What you have to do » In the records that follow, count each line where the string "Toggle" occurs. Provide the total and no other text.

[Collected data entries]
§

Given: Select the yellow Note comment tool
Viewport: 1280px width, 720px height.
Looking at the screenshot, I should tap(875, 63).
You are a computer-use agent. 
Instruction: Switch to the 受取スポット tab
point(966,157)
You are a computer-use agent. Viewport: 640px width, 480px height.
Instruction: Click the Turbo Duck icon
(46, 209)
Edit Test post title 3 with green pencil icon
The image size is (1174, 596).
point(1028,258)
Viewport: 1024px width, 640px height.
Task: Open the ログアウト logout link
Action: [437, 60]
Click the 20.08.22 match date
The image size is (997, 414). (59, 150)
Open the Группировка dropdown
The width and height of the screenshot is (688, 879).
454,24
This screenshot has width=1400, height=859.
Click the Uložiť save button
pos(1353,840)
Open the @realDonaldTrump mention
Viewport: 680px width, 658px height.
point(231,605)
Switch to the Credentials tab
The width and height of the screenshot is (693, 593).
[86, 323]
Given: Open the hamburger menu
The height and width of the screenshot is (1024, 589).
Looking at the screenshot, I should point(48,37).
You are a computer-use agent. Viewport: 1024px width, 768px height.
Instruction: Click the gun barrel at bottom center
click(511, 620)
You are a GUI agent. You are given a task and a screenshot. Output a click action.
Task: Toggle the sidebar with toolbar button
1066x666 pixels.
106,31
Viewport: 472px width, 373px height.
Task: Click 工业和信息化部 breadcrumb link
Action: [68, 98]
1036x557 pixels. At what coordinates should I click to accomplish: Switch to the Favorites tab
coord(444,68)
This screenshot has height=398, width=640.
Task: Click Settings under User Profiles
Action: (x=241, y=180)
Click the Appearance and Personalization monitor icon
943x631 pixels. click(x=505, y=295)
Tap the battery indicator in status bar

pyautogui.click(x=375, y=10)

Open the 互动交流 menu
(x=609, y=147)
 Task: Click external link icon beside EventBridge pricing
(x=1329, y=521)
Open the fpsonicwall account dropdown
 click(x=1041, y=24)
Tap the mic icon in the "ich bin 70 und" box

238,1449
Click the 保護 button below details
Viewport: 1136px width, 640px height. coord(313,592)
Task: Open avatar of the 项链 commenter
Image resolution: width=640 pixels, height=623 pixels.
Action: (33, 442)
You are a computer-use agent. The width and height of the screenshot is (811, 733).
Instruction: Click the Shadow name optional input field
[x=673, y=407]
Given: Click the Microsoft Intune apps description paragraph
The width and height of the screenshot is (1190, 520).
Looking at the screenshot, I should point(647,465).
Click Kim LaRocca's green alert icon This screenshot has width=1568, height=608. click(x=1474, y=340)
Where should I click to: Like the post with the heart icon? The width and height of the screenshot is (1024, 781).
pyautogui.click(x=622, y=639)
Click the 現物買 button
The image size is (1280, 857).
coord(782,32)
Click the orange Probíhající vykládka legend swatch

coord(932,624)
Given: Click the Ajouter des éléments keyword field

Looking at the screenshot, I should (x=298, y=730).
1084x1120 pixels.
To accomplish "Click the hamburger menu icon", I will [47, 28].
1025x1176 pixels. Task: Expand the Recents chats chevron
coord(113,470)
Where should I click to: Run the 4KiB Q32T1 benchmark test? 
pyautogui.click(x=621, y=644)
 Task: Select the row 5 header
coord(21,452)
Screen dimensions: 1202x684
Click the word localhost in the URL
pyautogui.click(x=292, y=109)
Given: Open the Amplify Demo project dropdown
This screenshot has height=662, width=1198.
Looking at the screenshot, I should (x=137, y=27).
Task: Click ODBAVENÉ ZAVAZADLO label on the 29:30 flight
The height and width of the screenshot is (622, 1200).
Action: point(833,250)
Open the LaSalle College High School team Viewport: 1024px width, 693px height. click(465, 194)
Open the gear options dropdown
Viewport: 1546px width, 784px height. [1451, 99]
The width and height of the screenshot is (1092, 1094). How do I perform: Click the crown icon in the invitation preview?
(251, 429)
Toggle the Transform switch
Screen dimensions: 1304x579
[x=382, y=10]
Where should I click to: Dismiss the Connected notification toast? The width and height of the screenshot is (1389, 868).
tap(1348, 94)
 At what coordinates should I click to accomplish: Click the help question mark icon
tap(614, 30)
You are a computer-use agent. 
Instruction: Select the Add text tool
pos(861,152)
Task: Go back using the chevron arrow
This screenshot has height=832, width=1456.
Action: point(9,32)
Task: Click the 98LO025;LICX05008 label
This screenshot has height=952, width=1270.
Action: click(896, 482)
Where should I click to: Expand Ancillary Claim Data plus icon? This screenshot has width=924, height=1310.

§

Task result » 2